E aponta como exemplo o Programa Operacional de Promoção da Educação – OPRE é uma medida de apoio com bolsas para jovens estudantes universitários da comunidade cigana, financiado pelo Alto Comissariado para as Migrações, I.P. através do Programa Escolhas, “que começou com 8 alunos ciganos e agora tem um total de 40”.

Sónia Matos aponta também uma situação que veio alterar “para pior” a vida na comunidade cigana, que foi a pandemia de covid19. “Acabaram as rotinas dentro de uma casa cigana. Era o levantar pelas 07h00, cuidar da casa, ir para os mercados, e as mais jovens cuidavam dos irmãos. Agora os jovens dormem até às 17h00 e levam as madrugadas a ver filmes, enquanto os pais estão a fazer os directos para as vendas online, porque as vendas nos mercados praticamente acabaram.
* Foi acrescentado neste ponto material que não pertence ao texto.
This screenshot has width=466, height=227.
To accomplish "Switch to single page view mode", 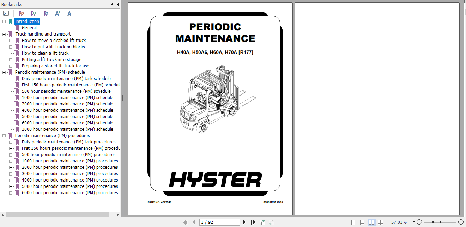I will point(353,222).
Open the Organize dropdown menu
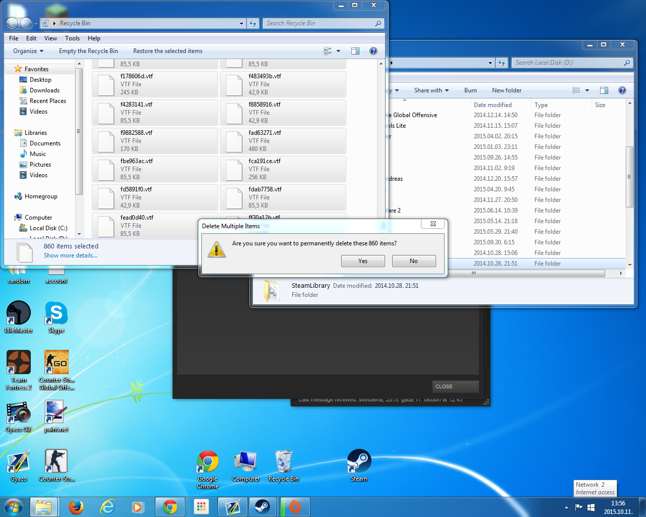Image resolution: width=646 pixels, height=517 pixels. [28, 51]
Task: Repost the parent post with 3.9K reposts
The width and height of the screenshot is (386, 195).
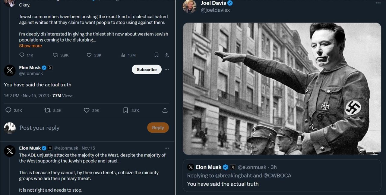Action: [55, 55]
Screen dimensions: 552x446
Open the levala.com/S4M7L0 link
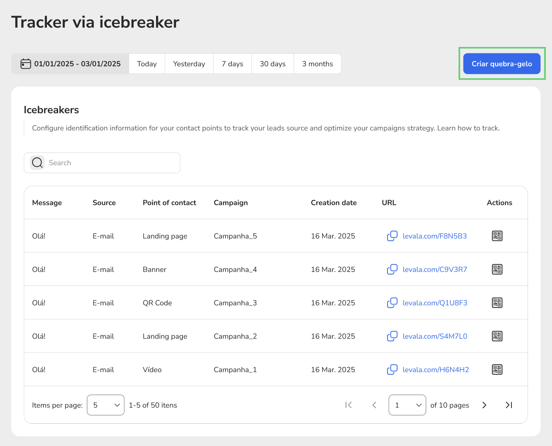[435, 336]
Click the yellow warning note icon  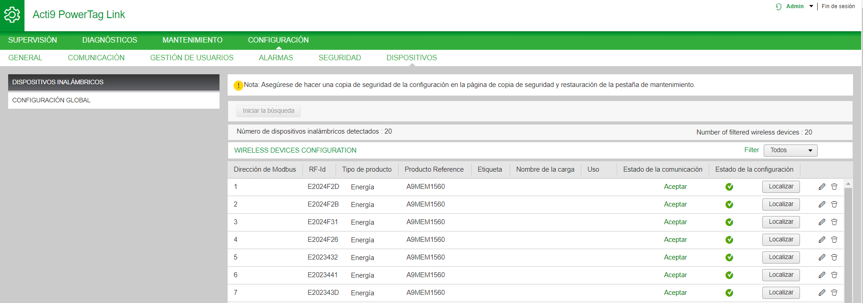238,85
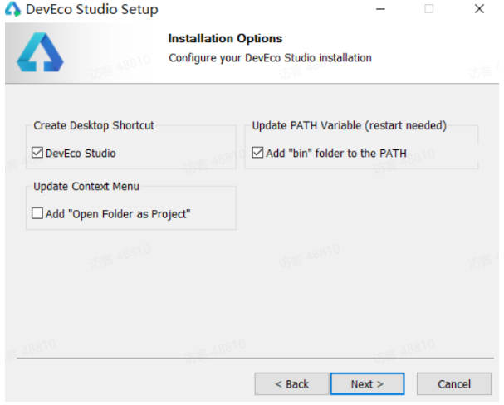Image resolution: width=504 pixels, height=405 pixels.
Task: Disable the Add "bin" folder to PATH checkbox
Action: pyautogui.click(x=257, y=154)
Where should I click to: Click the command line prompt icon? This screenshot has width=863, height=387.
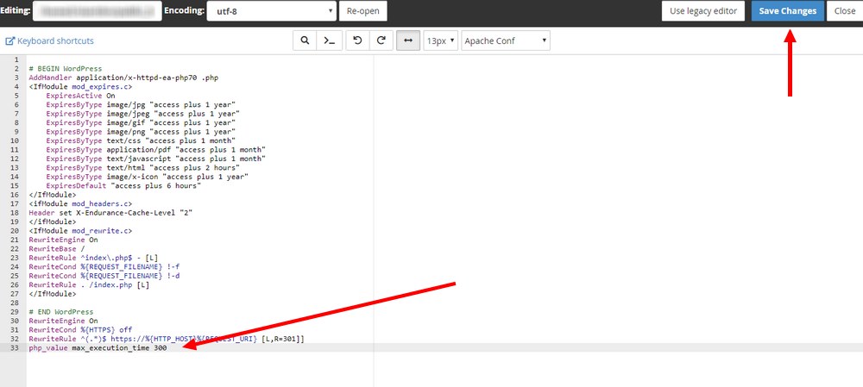click(328, 41)
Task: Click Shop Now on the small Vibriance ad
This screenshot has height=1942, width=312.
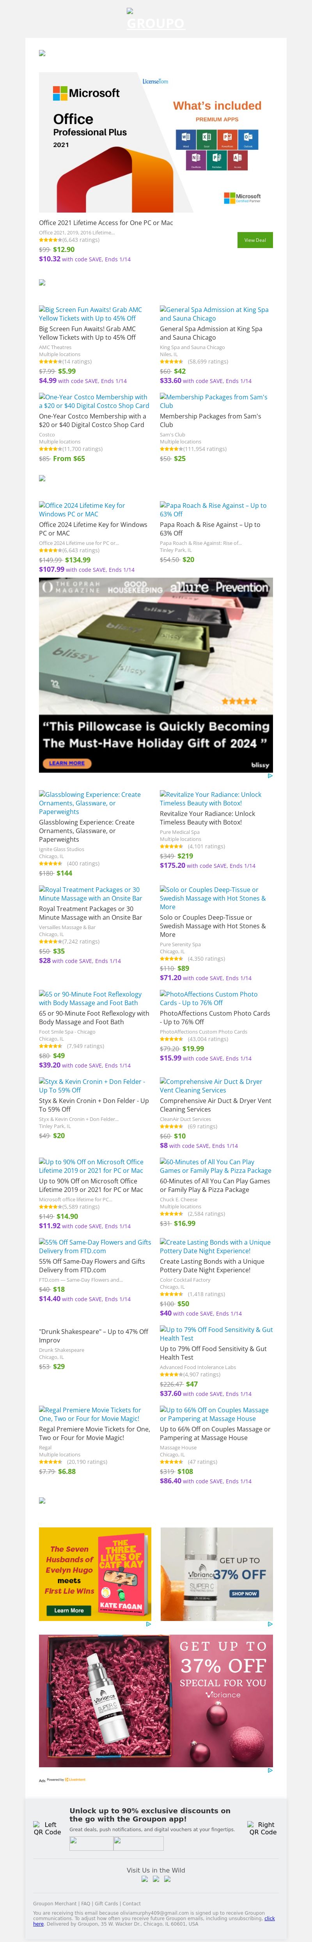Action: pos(243,1593)
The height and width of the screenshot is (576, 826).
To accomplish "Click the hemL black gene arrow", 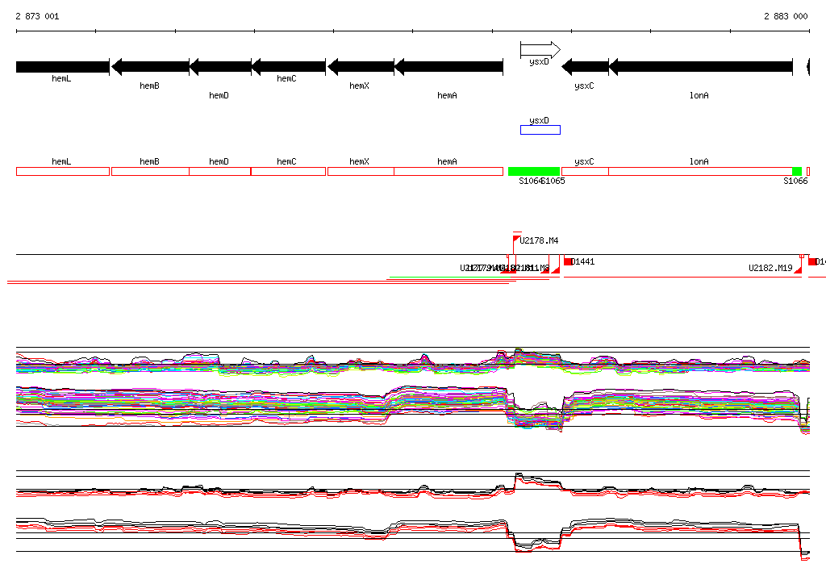I will click(x=62, y=66).
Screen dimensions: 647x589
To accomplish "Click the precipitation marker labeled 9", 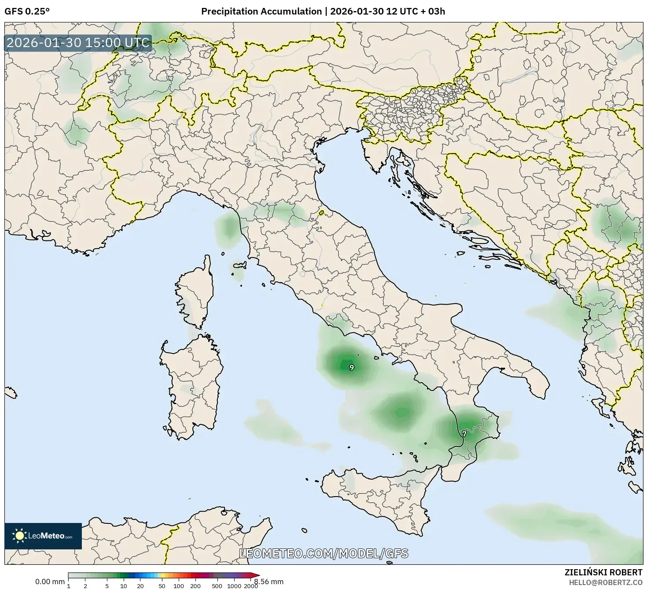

Fora da comunidade cigana, pensam o negócio das vendas tem tudo gratuito, mas quem tem bancas é como ter uma renda de casa, e dou-lhe um exemplo: para fazer todos os mercados apenas aqui no concelho, é preciso pagar mais de 200 euros por mês, valor que é agora incomportável.

E esta nova rotina reflecte-se também nas crianças que, se estiveram acordadas até tarde, não conseguem depois estar atentas nas aulas.”

Quanto à alteração da forma como a comunidade cigana é encarada, é perentória: “só haverá abertura e mudança desta comunidade no dia que a sociedade passar a encará-los enquanto indivíduos e ‘pessoas’.”